Is there any indication of what causes the plaintiff's pain? Is the pain organically caused or emotionally caused, or is it an admixture of both? Evidence should give first substantial indication, medically determinable, of the character and extent of any physical or emotional impairment which can be expected to be of long-continued and indefinite duration, as relating to disability on the part of the plaintiff for substantial gainful employment. If disabling pain does occur, as is quantitatively admitted by the defendant, then its degree should be established, so that, after subtracting the disability, an indication might be had of whatever ability then remains as may be translated into gainful employment. This should be further supplemented by an example of what gainful employment would consist and whether this gainful employment is available as competitive opportunity in the area in which the plaintiff labored and lives.
In giving consideration to the record in this case, this Court is mindful of what Judge Kalodner of the Third Circuit in Goldman, Administrator of the Estate of Goldman v. B. Folsom, 246 F.2d 776, 778, 1957, said:
'In discharging that the duty we must keep in mind, as adjured by the Supreme Court, that 'courts must now assume more responsibility for the reasonableness and fairness' of decisions of federal agencies 'than some courts have shown in the past' and 'Reviewing courts must be influenced by a feeling that they are not to abdicate the conventional judicial function.' Universal Camera Corp. v.
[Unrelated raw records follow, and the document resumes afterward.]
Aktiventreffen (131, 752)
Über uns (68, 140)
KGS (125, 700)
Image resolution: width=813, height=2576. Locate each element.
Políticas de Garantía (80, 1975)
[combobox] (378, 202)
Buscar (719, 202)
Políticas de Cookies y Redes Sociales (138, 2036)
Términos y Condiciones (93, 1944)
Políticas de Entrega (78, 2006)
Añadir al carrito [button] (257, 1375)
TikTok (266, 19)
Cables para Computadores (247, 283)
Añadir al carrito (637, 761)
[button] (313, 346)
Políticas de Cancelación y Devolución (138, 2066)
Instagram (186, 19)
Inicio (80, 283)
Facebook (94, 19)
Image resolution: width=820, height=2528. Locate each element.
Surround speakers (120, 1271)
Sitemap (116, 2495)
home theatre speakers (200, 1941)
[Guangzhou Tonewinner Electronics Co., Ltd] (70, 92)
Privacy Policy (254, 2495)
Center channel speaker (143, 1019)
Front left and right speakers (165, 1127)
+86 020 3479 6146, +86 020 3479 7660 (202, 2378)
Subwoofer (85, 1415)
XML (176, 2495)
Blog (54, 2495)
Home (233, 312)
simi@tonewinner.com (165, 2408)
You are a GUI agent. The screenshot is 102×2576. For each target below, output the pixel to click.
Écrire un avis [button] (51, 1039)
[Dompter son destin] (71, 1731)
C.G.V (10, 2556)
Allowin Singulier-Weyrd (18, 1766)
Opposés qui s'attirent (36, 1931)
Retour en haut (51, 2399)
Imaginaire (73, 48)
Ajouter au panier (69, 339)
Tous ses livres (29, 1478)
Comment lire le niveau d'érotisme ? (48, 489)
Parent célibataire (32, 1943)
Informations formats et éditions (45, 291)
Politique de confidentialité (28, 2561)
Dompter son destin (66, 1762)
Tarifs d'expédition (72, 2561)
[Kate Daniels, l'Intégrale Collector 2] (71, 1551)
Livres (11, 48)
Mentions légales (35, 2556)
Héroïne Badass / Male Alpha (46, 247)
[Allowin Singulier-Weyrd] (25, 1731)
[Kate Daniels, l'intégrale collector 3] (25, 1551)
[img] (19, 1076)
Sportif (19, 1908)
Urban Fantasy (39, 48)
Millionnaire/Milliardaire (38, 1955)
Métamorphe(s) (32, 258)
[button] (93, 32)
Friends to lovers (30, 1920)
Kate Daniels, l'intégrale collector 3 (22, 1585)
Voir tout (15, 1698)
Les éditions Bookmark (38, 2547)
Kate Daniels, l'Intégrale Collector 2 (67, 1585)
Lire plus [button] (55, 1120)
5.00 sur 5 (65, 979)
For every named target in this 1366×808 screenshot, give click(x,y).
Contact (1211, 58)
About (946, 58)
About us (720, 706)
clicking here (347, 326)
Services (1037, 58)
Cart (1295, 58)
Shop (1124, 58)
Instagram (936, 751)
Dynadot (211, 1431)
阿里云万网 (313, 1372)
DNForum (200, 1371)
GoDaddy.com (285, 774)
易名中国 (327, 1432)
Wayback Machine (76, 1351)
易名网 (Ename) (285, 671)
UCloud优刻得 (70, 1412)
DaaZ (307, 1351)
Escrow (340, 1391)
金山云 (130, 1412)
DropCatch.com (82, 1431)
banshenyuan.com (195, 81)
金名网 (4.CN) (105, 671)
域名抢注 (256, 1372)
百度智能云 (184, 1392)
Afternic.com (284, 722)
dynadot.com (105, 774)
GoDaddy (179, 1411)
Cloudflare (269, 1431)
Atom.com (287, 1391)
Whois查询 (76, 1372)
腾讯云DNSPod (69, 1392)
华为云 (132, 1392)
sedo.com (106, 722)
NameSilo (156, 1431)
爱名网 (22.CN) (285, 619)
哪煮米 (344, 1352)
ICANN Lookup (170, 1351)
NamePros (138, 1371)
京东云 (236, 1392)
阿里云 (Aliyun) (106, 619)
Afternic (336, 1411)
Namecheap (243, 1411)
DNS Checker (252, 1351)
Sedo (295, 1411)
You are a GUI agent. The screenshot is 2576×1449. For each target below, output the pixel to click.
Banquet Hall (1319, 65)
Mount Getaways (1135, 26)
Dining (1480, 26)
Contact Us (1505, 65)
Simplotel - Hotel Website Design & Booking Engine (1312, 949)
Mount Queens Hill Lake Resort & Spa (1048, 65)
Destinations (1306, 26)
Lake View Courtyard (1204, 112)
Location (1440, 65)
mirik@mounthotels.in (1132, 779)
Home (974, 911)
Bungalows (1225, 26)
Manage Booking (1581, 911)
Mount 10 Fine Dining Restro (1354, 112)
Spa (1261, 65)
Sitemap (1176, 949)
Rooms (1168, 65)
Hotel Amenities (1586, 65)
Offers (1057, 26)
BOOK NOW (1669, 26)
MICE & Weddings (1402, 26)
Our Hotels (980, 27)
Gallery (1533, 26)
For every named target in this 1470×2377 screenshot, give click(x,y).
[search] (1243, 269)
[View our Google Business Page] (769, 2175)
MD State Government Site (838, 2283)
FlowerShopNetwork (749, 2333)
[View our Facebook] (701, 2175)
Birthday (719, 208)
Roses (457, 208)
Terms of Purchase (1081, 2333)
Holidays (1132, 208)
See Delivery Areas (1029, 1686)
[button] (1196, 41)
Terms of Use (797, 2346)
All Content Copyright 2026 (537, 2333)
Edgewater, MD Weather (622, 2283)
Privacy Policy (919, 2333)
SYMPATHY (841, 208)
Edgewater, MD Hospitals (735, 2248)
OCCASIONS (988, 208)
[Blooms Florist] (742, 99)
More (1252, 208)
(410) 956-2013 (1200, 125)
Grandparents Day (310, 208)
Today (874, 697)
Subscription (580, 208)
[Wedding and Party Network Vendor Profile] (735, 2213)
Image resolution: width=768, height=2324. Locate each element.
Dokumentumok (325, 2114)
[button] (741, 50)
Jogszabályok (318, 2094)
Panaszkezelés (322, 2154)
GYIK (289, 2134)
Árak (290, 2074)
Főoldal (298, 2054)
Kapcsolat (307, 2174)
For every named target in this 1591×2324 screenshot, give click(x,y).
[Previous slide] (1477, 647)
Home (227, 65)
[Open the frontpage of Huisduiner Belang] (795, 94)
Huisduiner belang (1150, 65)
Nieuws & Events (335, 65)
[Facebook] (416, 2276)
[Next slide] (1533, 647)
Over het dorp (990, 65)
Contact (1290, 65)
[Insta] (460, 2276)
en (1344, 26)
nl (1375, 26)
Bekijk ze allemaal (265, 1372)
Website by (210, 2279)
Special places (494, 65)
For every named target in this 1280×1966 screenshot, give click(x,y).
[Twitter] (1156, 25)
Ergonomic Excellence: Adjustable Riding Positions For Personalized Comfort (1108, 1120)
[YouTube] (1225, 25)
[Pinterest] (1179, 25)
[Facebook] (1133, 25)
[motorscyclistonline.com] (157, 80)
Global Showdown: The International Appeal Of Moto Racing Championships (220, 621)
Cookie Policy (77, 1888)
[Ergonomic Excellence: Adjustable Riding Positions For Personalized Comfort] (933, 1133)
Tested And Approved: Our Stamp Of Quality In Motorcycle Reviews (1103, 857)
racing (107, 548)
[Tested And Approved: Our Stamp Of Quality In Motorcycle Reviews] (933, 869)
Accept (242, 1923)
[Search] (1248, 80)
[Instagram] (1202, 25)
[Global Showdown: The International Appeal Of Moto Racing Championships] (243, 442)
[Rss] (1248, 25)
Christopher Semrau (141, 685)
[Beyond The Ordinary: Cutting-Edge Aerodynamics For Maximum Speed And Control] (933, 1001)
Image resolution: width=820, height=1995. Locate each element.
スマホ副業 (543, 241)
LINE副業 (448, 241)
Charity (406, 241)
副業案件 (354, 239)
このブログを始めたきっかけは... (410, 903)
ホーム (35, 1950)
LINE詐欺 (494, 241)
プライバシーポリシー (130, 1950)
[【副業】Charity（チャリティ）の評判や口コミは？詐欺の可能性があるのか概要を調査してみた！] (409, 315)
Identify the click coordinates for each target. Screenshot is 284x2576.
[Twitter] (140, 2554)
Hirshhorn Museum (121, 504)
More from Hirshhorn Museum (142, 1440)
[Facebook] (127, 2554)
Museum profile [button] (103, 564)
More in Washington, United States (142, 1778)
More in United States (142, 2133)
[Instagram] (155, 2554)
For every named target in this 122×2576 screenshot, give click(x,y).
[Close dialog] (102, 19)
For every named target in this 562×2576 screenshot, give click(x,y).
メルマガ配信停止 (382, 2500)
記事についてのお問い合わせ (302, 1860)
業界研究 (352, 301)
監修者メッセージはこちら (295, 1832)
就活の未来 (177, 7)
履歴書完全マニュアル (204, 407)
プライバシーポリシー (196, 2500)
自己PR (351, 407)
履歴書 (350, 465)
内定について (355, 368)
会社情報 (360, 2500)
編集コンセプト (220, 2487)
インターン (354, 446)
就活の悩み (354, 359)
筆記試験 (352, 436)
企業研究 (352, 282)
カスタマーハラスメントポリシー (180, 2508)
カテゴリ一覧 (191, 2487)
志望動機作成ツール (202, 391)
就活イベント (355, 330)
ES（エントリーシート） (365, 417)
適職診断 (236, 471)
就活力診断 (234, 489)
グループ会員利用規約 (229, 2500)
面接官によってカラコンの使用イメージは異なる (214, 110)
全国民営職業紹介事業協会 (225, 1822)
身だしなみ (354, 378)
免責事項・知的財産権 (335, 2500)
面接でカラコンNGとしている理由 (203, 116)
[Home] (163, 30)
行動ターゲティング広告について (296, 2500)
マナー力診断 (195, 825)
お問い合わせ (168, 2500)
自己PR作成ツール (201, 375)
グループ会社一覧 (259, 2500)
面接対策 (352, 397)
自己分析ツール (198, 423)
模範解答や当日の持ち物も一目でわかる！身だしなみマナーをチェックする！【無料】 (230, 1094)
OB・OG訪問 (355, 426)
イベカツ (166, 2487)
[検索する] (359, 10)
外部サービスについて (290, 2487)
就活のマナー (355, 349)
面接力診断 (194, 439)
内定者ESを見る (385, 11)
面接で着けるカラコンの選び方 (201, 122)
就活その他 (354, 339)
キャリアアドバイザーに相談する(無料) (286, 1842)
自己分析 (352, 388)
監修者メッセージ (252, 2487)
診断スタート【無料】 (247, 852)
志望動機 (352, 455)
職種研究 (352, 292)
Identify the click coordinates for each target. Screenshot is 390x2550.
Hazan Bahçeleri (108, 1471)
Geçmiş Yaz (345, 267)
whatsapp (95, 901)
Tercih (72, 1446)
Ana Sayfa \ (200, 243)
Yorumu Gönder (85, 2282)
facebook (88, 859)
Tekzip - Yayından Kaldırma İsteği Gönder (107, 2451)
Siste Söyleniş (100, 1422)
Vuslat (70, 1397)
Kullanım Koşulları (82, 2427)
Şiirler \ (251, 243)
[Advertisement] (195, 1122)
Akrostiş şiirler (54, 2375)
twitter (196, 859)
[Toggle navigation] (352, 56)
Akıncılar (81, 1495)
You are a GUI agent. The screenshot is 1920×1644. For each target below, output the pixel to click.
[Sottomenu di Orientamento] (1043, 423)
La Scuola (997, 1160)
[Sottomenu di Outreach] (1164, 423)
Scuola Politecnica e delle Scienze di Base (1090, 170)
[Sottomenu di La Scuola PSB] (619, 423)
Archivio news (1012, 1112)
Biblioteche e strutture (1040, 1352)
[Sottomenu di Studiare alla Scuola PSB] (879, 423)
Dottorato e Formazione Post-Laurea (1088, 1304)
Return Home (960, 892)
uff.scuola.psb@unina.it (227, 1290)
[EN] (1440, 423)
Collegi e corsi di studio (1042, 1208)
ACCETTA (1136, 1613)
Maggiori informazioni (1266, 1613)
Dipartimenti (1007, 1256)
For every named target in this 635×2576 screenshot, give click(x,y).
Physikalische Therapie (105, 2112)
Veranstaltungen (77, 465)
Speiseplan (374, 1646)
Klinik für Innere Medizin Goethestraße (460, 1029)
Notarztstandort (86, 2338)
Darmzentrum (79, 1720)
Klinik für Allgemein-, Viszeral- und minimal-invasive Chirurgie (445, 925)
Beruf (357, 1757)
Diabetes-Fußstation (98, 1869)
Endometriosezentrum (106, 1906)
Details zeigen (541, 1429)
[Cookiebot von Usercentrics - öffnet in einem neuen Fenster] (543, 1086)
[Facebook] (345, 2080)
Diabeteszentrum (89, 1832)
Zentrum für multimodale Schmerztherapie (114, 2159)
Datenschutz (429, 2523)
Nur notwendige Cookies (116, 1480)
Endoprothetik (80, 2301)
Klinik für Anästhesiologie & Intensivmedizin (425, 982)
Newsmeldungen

National Labor Relations Board, 1951, 340 U.S. 474, (475) 490, 71 S. Ct. 456, 466, 95 L. Ed. 456.'
Pursuant then to the provisions of the Social Security Act, Section 405(g), this case is remanded to the Secretary with orders to take additional testimony, and after hearing, make findings of fact and decisions thereon, and further to file with this Court, such additional record and findings of fact and decisions as then made.